We encourage the VA to provide additional updates related to 
implementing these recommendations.
    As a means to further address these ongoing patient safety issues, 
NCSBN encourages the passage of the Department of Veterans Affairs 
Provider Accountability Act (S. 221), which would require VHA 
facilities to report any covered major adverse action taken against a 
VHA provider, particularly those that affect patient safety, to the 
NPDB and the appropriate SLBs. The Senate Committee on Veterans Affairs 
has already held a hearing on the bill and introduction of a House 
companion is likely in the coming months.
    Additionally, NCSBN strongly encourages VHA, in consultation with 
SLBs, to revise and update VHA Handbook 1100.18-Reporting and 
Responding to SLBs, which outlines procedures that VHA facilities must 
follow when reporting providers to and interacting with SLBs. This 
section of the Handbook was originally drafted in 2005 and was 
scheduled for recertification in 2010, however no action has been 
taken. The current handbook language is both antiquated and complex, 
leading to VHA employee confusion about reporting responsibilities and 
limiting communication between SLBs and VHA facility staff.
               ongoing monitoring of provider credentials
    In February 2019, GAO released a report entitled, ``Greater Focus 
on Credentialing Needed to Prevent Disqualified Providers from 
Delivering Patient Care.'' \2\ The report identified several issues 
with how VHA reviews provider credentials, and highlighted a need for 
ongoing monitoring of provider licensure. In response, GAO made the 
following recommendation and VA concurred.

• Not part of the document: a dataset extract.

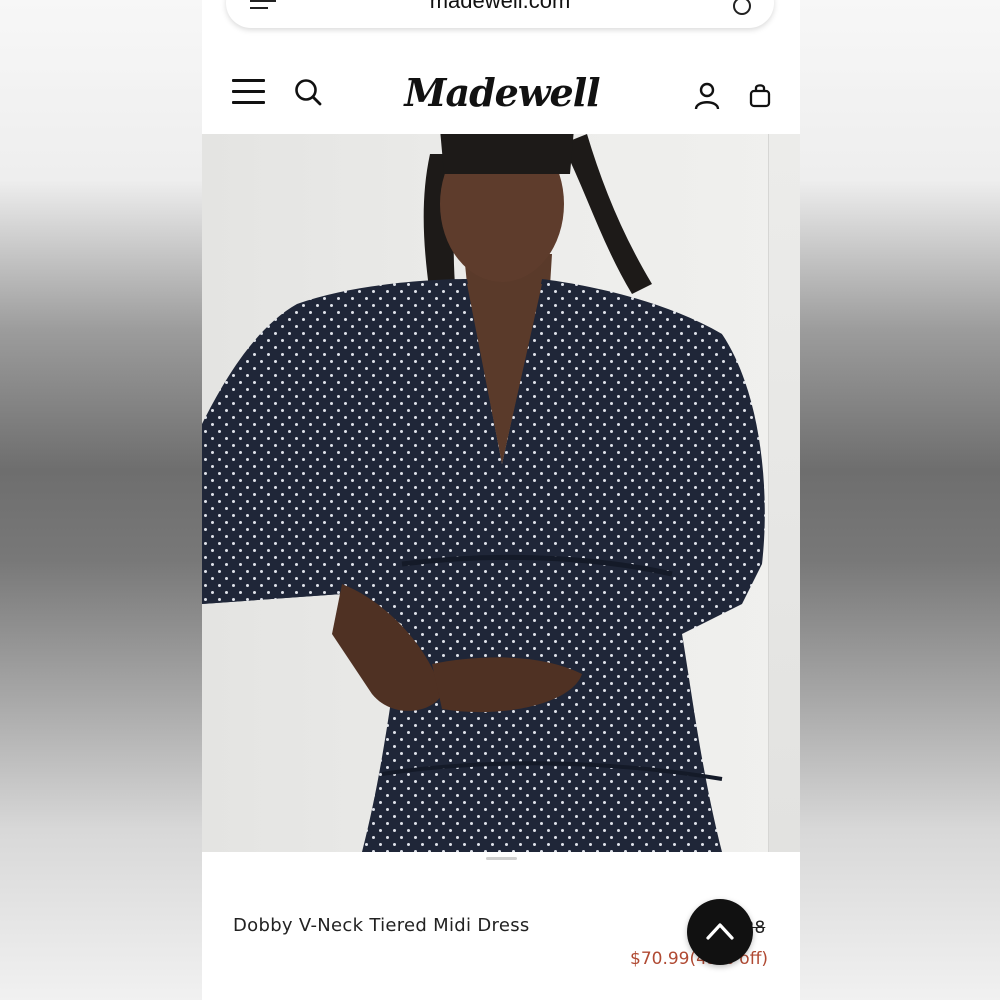 The height and width of the screenshot is (1000, 1000). What do you see at coordinates (760, 95) in the screenshot?
I see `shopping-bag-icon` at bounding box center [760, 95].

---------------------------------------------------------------------------
    \2\  GAO, Broken Promises: Assessing VA's System for Protecting 
Veterans from Clinical Harm, GAO 19-6, (Washington, DC.: February 28, 
2019). https://www.gao.gov/assets/700/697173.pdf.

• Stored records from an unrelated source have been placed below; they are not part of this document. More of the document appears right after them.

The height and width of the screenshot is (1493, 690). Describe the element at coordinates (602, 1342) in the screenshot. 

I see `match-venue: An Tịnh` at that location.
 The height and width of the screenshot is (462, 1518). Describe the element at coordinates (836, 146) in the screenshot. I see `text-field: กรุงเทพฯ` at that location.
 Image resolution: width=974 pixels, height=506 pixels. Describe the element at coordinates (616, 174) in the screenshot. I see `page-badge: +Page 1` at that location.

---------------------------------------------------------------------------
    Recommendation 6-The Under Secretary for Health should direct the 
VHA facilities to periodically review provider licenses using NPDB 
adverse-action reports, similar to recent VHA-wide reviews. Facility 
officials should take appropriate action on providers who do not meet 
the licensure requirements, and report the findings to VHA VISN and 
Central Office officials for review.
    NCSBN supports ongoing verification of VHA provider licensure to 
ensure that our Nation's veterans are being treated by safe, competent 
providers. Over the past 2 years, NCSBN has had a tremendous 
partnership with the VA Office of Nursing Services, helping them better 
monitor the license status of VA nurses in real-time by offering direct 
assistance to several VHA facilities in implementing Nursys e-Notify, a 
free service for institutions who want to receive automated nurse 
license status updates. Nursys e-Notify informs a VHA facility if one 
of its employed RNs or LPN/VNs receives public discipline or alerts 
from their licensing jurisdiction(s). It also notifies the facility if 
licenses are expiring. Pilot sites for implementing Nursys e-Notify 
include: Baltimore, Maryland VAHCS, Beckley, WV VAMC, Dallas (North), 
TX VHCS, and Marion, IL VAMC. Nearly 20 VHA facilities have implemented 
Nursys e-Notify to date.
    NCSBN is pleased with ongoing efforts to implement Nursys e-Notify 
at all VHA facilities and encourages VA to require its implementation 
at every VHA facility nationwide. This will enable nurse leaders at 
every facility across the country to have real-time information 
regarding the license and discipline status of their entire nursing 
workforce.
                               conclusion
    NCSBN and State boards of nursing look forward to continued 
partnership with the VHA, Congressional VA Committees, VA providers, 
and our Nation's veterans. We aim to help ensure that veterans seeking 
care from the VHA enjoy the same patient safety protections as patients 
in the private sector.
    NCSBN appreciates the opportunity to share our perspective and 
expertise with the Subcommittee on this important matter. If you have 
any questions or would like any additional information, please do not 
hesitate to contact us. Elliot Vice, NCSBN's Director of Government 
Affairs, can be reached at evice@ncsbn.org and 202-624-7781. We look 
forward to continuing the dialog on these important issues.